Si lorsqu’elles sont en déplacement, les deux Françaises partagent régulièrement leur chambre, le couple français manque de la belle complicité qui unissait les deux Anglaises malmenées par la vie au tournant de la cinquantaine et passablement remontées contre les hommes, une source de dialogues savoureux.
Dans l’adaptation française, Laure Chatelain, la belle universitaire rousse interprétée par Carole RICHERT, a facilement dix ans de moins que son alter ego et, prestige universitaire oblige ?, rabroue régulièrement son associée en levant les yeux au ciel :
- « Marjo, je te rappelle que tu n’es plus dans la police ! » (1×1)
- « Il suffit qu’un uniforme te fasse les yeux doux pour que tu reprennes du service. Non mais tu fais pitié ! » (1×2)

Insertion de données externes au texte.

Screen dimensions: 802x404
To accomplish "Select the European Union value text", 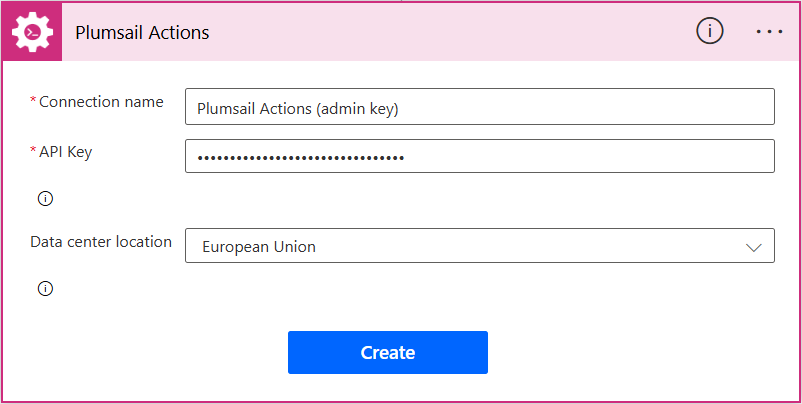I will tap(259, 246).
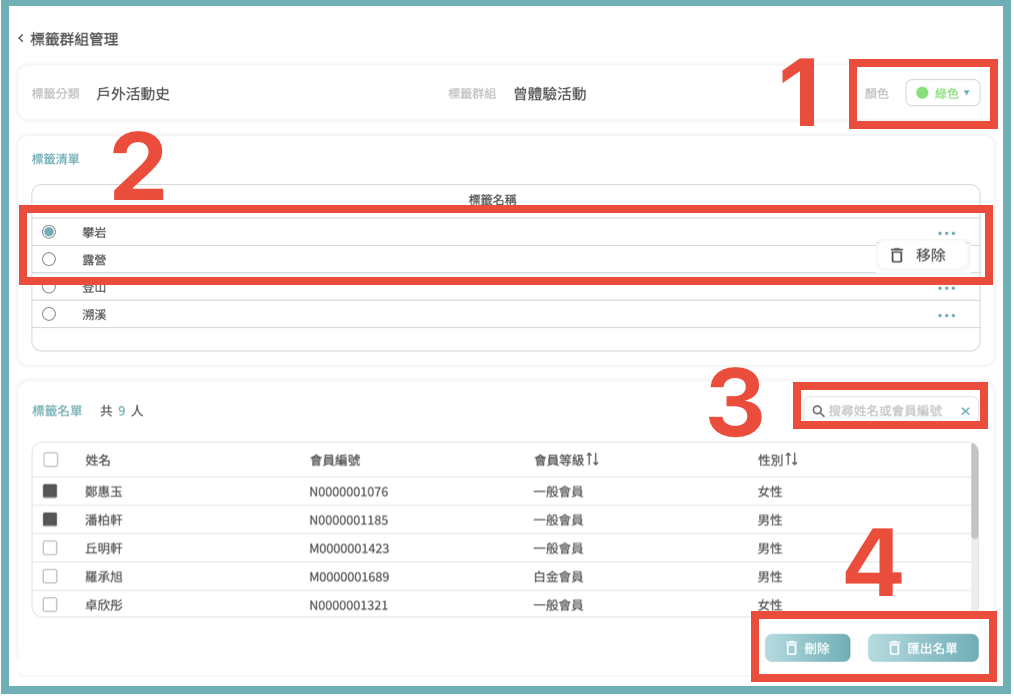
Task: Select the 露營 radio button
Action: [x=49, y=259]
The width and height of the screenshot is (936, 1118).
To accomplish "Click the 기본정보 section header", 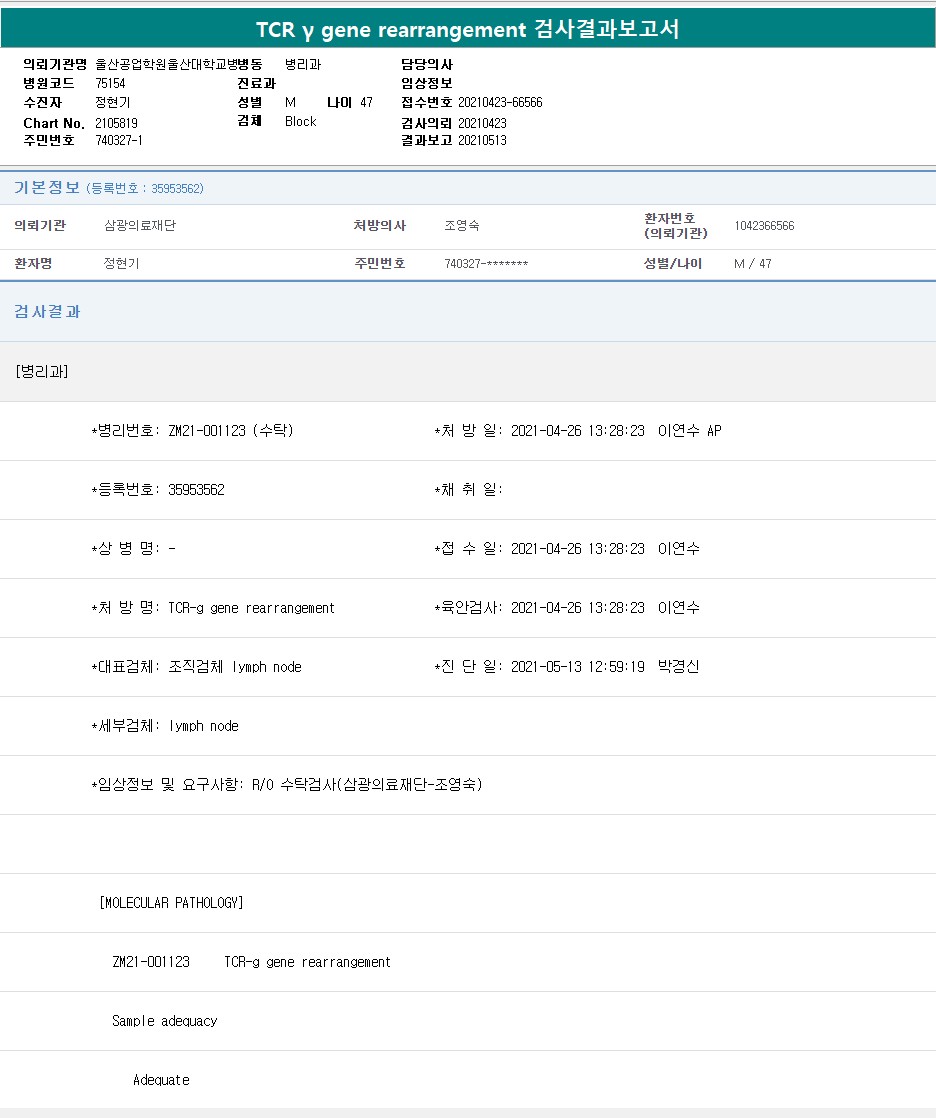I will 47,187.
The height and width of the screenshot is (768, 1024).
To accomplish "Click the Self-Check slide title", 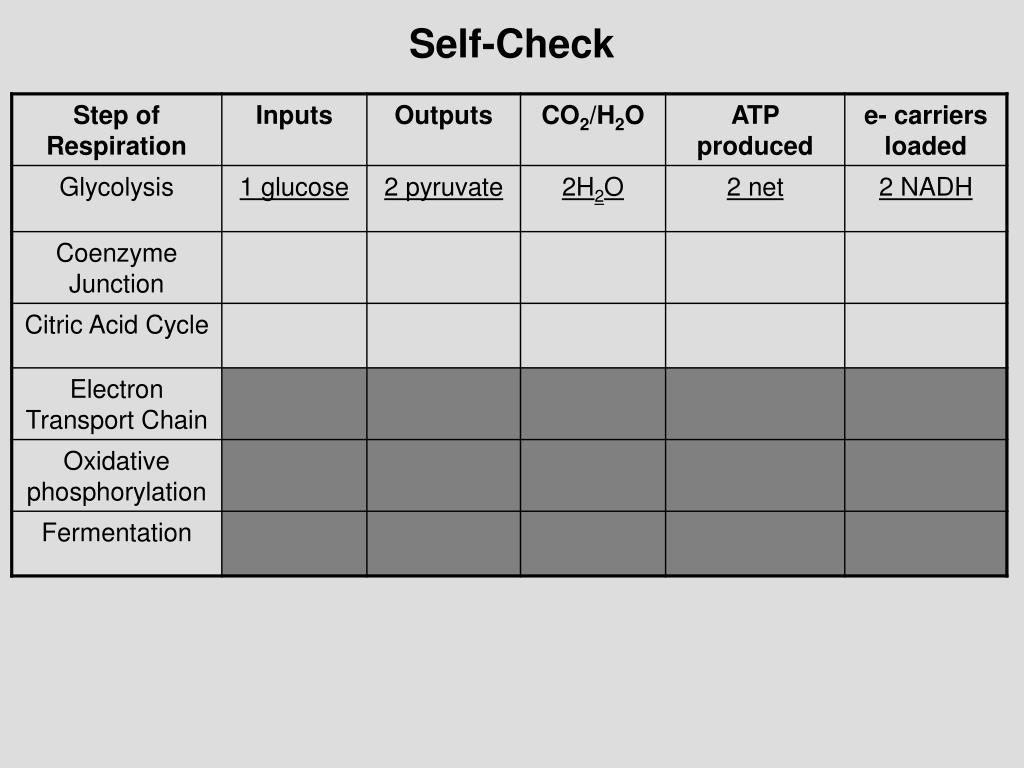I will click(511, 44).
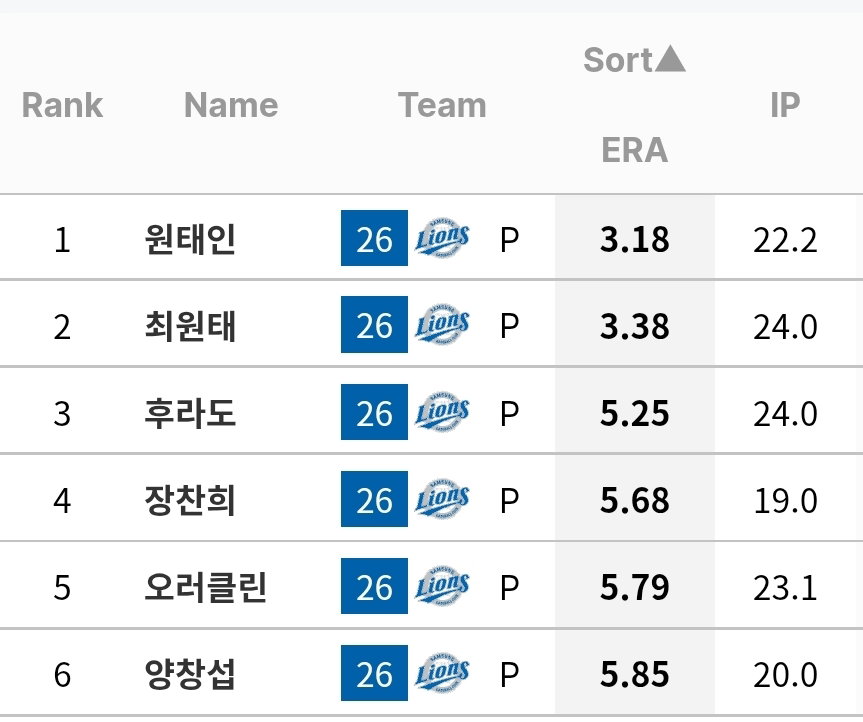Viewport: 863px width, 722px height.
Task: Click the blue 26 badge next to 원태인
Action: click(x=374, y=238)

Exit donc la touchante aventure humaine (et entrepreneuriale) de la série originale, qu’on aurait pu utilement transposer chez nous, à condition d’élargir un peu le casting déjà vu et revu (dont mon grand ami François-Eric GENDRON !).
Dans le rôle de l’ex-gendarme Marjolaine Blanquefort, Annie GREGORIO s’en tire plutôt bien, avec son énergie, sa bonhomie naturelle et son accent chantant du sud-ouest.
L’Hérault à l’honneur
Tout n’est pas négatif et si les amateurs de séries télé policières sont un peu déçus, il faut gager que la diffusion de « Crimes et botanique » en prime-time sur France 3 (3,3 millions de téléspectateurs et 19,1% de part de marché pour les 2 premiers épisodes le 27/06/2015) amènera dans l’Hérault beaucoup de nouveaux visiteurs, tombés amoureux, via le petit écran, des magnifiques paysages qui forment le décor de la série.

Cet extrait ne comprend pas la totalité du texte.